▸ **What is expected**: Could you copy out the passage on predicting RNA secondary structure word for word, from start to finish?

▸ **Excerpt provided**:
-.-.-
Although much of the sequence dependence of RNA thermodynamics is unknown, for RNA sequences of <700 nucleotides it is possible to correctly predict roughly 70% of the secondary structure from thermodynamics alone [Mathews, 2004]. Based on this percentage, which suggests that thermodynamics is a major determinant of the secondary structure and thus of evolution of structured RNAs, we used (a) a rapid search of a possible secondary structure in the primary structure using the GArna package [Titov et al., 2000] and (b) a 2-step recursion and dynamic programming to find the one structure which has the minimum free energy [McCaskill, 1990]. A multiple sequence alignment was constructed based on sequence information alone, and then the lowest free energy structure was predicted that was common to all or most sequences [Hofacker et al., 2002; Bernhart et al., 2008]. Calculations were improved by also providing free energy change bonuses for base pair formation at sites of covariation, where the structure was conserved but the sequence was not. Algorithms were used according to their Web availability [Brodskiĭ et al., 1995; Bernhart et al., 2008; Smith et al., 2010].
-.-.-
▸ **Data for review**:

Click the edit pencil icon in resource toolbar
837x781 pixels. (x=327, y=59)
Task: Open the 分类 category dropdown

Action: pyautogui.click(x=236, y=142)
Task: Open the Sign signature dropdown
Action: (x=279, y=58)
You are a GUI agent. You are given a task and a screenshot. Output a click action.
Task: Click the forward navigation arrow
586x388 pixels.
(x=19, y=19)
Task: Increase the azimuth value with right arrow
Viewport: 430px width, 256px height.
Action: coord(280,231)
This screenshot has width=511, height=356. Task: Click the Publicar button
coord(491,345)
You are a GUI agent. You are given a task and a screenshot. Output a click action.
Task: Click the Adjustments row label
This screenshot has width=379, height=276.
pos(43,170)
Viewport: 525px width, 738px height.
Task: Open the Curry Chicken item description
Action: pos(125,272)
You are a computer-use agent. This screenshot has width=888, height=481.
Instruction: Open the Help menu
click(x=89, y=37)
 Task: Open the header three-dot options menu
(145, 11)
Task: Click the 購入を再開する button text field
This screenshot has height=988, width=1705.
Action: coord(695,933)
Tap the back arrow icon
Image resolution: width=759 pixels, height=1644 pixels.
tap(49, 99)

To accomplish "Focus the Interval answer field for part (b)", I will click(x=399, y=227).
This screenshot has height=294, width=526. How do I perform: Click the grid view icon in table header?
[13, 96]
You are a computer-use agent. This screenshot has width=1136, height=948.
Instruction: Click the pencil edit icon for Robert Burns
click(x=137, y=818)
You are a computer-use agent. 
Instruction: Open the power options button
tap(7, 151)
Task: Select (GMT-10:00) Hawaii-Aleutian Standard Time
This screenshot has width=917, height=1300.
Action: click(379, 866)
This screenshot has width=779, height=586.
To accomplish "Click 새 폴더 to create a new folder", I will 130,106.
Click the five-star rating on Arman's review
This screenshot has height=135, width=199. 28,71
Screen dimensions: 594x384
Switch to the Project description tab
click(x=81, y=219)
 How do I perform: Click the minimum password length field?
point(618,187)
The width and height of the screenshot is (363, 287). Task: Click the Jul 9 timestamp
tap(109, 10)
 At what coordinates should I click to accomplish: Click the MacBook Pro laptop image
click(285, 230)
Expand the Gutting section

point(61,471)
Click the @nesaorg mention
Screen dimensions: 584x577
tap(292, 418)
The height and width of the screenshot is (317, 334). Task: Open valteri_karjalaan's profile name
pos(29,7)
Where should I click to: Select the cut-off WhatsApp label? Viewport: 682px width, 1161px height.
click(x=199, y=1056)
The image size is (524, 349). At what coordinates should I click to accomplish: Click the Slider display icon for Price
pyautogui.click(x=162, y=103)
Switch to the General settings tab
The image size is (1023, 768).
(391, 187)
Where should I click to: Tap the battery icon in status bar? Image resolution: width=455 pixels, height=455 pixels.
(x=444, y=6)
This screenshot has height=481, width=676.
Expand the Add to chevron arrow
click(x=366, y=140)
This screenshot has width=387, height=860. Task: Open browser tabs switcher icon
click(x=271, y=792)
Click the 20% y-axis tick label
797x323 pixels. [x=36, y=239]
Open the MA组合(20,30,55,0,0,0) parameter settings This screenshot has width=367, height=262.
-.-.-
▸ **Expected output**:
Although much of the sequence dependence of RNA thermodynamics is unknown, for RNA sequences of <700 nucleotides it is possible to correctly predict roughly 70% of the secondary structure from thermodynamics alone [Mathews, 2004]. Based on this percentage, which suggests that thermodynamics is a major determinant of the secondary structure and thus of evolution of structured RNAs, we used (a) a rapid search of a possible secondary structure in the primary structure using the GArna package [Titov et al., 2000] and (b) a 2-step recursion and dynamic programming to find the one structure which has the minimum free energy [McCaskill, 1990]. A multiple sequence alignment was constructed based on sequence information alone, and then the lowest free energy structure was predicted that was common to all or most sequences [Hofacker et al., 2002; Bernhart et al., 2008]. Calculations were improved by also providing free energy change bonuses for base pair formation at sites of covariation, where the structure was conserved but the sequence was not. Algorithms were used according to their Web availability [Brodskiĭ et al., 1995; Bernhart et al., 2008; Smith et al., 2010].